**Work to complete**
Set out exactly, and with nothing added, the line containing "Image resolution: width=1512" and every line after it through the final line of the data.

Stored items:
= = =

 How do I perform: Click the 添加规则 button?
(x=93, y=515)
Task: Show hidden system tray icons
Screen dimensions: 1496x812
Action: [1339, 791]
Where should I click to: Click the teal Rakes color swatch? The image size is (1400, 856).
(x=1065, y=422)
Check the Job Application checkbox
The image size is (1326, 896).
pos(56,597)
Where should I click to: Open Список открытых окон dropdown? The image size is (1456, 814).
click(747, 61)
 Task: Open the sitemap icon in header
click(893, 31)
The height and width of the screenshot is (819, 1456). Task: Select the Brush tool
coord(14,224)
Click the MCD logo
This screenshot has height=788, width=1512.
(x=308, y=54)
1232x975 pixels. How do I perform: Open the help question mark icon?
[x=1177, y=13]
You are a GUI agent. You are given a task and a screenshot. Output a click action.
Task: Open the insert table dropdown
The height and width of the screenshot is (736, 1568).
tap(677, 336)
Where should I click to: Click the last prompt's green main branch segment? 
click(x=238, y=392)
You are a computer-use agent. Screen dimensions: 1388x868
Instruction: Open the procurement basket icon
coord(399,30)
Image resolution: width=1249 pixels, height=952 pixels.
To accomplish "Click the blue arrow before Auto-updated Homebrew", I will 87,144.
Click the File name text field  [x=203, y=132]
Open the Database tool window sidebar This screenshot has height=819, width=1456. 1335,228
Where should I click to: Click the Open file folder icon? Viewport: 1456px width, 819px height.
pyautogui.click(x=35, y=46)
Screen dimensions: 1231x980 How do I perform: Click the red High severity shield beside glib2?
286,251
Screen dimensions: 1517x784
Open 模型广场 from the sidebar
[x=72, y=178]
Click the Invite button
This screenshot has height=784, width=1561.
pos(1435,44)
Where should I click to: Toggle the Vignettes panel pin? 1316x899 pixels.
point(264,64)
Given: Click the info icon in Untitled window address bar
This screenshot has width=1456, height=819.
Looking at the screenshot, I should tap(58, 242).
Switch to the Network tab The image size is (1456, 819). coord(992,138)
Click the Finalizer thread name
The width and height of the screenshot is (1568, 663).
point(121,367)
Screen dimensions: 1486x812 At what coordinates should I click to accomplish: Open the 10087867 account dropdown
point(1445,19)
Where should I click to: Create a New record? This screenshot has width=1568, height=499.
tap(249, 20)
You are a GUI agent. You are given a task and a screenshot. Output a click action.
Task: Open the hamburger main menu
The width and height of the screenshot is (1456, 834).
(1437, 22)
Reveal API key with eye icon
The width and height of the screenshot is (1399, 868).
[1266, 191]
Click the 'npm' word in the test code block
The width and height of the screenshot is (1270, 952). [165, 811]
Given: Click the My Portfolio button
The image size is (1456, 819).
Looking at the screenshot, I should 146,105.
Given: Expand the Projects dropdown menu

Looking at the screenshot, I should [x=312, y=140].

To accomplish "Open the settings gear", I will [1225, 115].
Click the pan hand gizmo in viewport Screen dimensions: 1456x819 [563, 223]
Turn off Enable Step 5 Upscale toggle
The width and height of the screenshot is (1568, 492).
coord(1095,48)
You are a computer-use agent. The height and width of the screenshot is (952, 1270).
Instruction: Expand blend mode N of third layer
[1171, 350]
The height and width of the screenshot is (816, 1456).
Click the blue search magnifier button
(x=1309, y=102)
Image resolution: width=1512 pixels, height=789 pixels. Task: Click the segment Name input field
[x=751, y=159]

= = =

**Exercise output**
Image resolution: width=1512 pixels, height=789 pixels. Task: Click the segment Name input field
[x=751, y=159]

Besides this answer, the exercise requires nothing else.